[TO DO]
1 > Print the Kingspan article from "The news came" to "supplied by Borealis.", copying it word for word.
2 > According to the Kingspan article, how much in damages did Kingspan seek from Borealis?
3 > Pick up the Kingspan article after its last sentence and continue writing it.

[TEXT SECTION]
· · · · ·
Kingspan legal defeat knocks spots off firm's share price
Insulation products company Kingspan last week announced an eight per cent increase in sales for the first four months of the year to €473m. However, news of the increase didn't cut any ice in the market, with shares ending the week down almost two per cent.
The news came in advance of Kingspan's AGM last Thursday. The firm also refinanced its borrowings, finalising a new €300m borrowing facility (which remains undrawn) on April 27 and a $200m (€154m) private placement last August. The average maturity of Kingspan's borrowings has now been extended to 5.4 years.
The tepid response of the markets to the Kingspan sales increase is probably explained by the defeat it suffered in its legal battle with Austrian plastics firm Borealis. Kingspan had sued Borealis in the London High Court, seeking €49m in damages to cover the cost of replacing faulty oil and water tanks it had manufactured with polyethylene supplied by Borealis.
· · · · ·
[PROVIDED RECORDS]
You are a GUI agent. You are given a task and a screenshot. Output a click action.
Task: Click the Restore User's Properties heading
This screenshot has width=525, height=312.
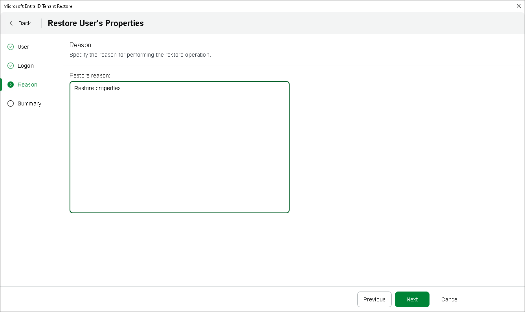coord(95,23)
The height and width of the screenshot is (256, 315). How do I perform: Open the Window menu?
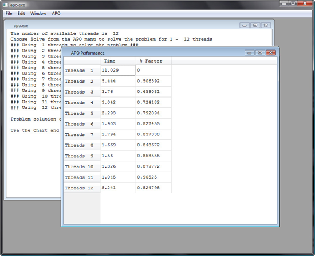coord(38,13)
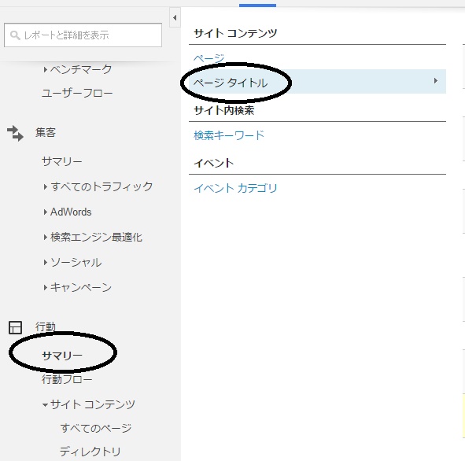Expand 検索エンジン最適化 section
Viewport: 465px width, 461px height.
tap(45, 237)
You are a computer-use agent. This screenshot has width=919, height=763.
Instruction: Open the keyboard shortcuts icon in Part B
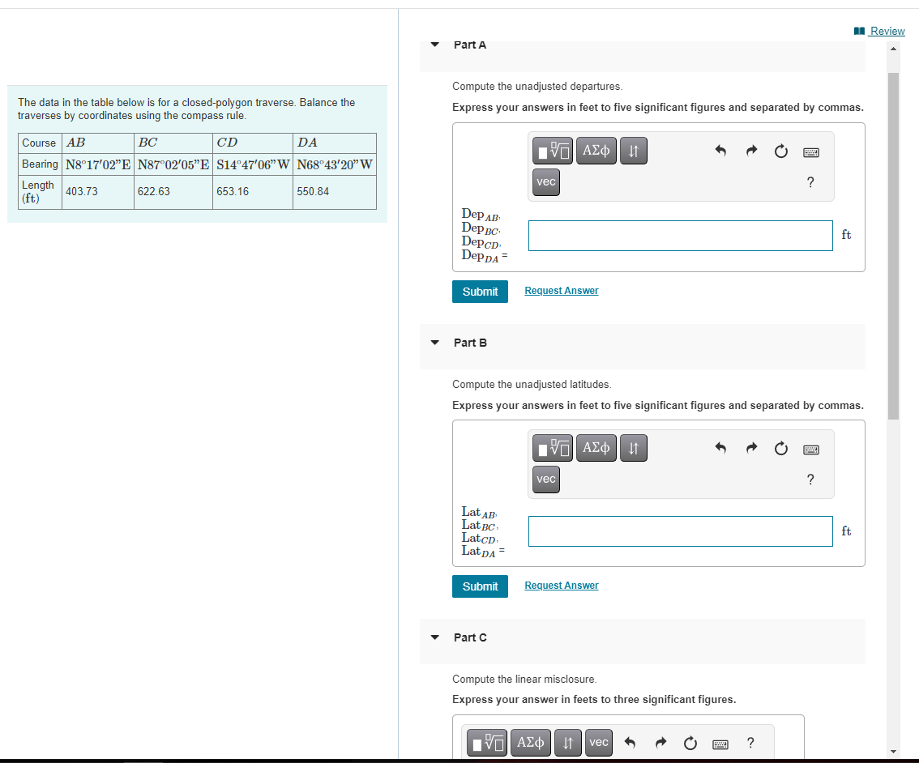click(810, 449)
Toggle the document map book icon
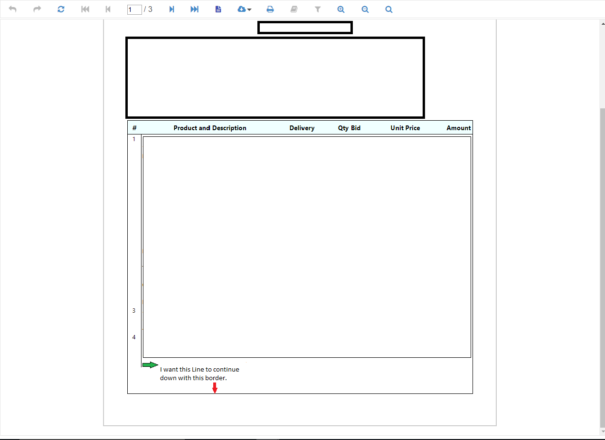This screenshot has width=605, height=440. pos(294,10)
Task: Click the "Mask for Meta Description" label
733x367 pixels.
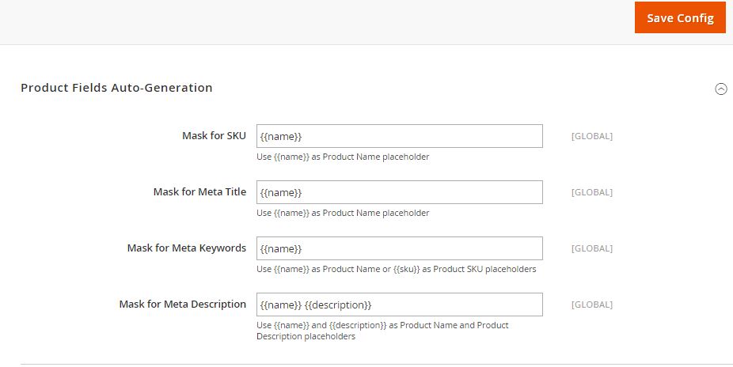Action: tap(182, 305)
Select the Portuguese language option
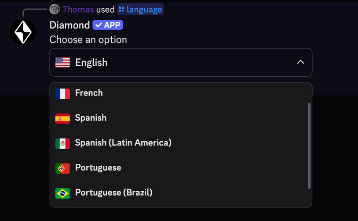Image resolution: width=358 pixels, height=221 pixels. click(x=98, y=168)
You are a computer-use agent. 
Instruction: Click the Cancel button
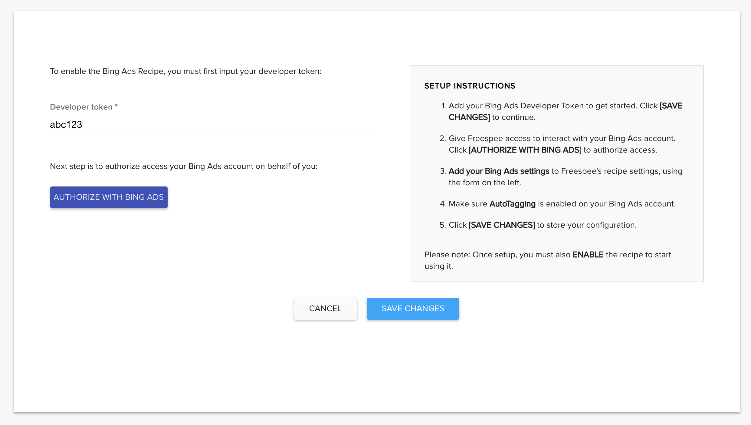coord(325,308)
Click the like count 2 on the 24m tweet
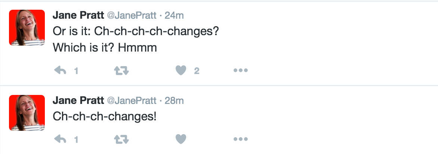Viewport: 438px width, 154px height. point(197,71)
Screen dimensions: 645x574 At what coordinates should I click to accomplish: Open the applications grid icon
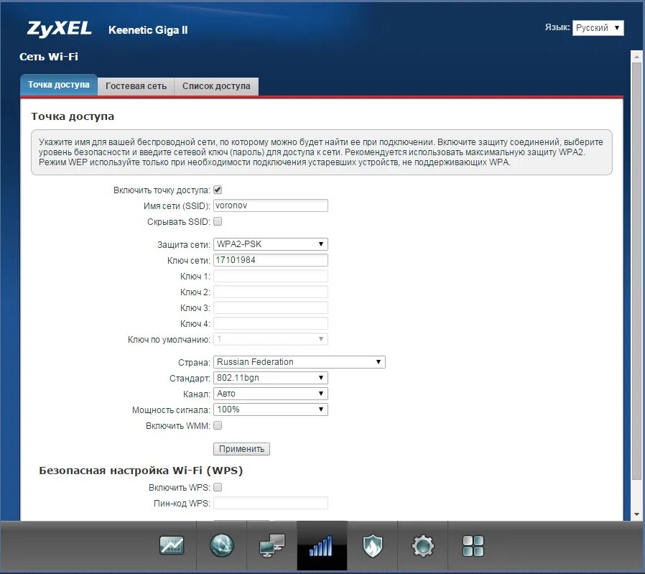tap(473, 547)
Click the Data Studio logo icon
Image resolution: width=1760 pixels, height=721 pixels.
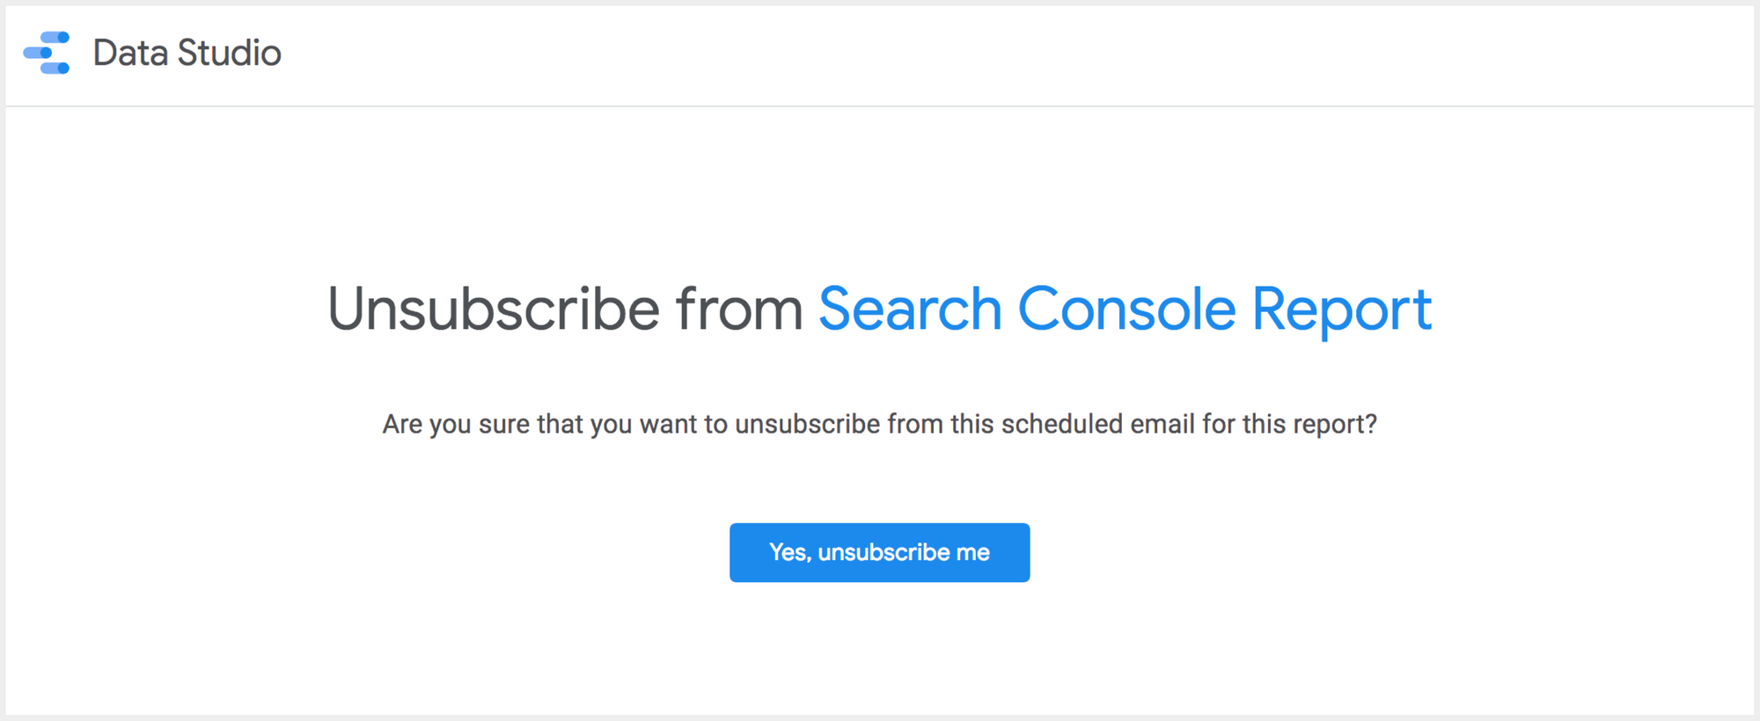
· · · · ·
[PER-TASK OUTPUTS]
1 >
The news came in advance of Kingspan's AGM last Thursday. The firm also refinanced its borrowings, finalising a new €300m borrowing facility (which remains undrawn) on April 27 and a $200m (€154m) private placement last August. The average maturity of Kingspan's borrowings has now been extended to 5.4 years.
The tepid response of the markets to the Kingspan sales increase is probably explained by the defeat it suffered in its legal battle with Austrian plastics firm Borealis. Kingspan had sued Borealis in the London High Court, seeking €49m in damages to cover the cost of replacing faulty oil and water tanks it had manufactured with polyethylene supplied by Borealis.

2 > €49m

3 >
The judge rejected Kingspan's claim, ruling that it had not proved that the raw material supplied by Borealis was responsible for the failure of the tanks.
While the Borealis ruling means that Kingspan will not receive any legal windfall, sources close to the company point out that the tanks in questions were manufactured in 2002 and 2003 and that the cost, a total of £25m (€31m), of replacing them had already been fully provided for.
However, the company's 2002, 2003 and 2004 annual reports make no mention of problems with fuel tanks, while the 2004 Kingspan report speaks of a "robust performance" from its environmental containers business, at the time headed by current CEO Gene Murtagh.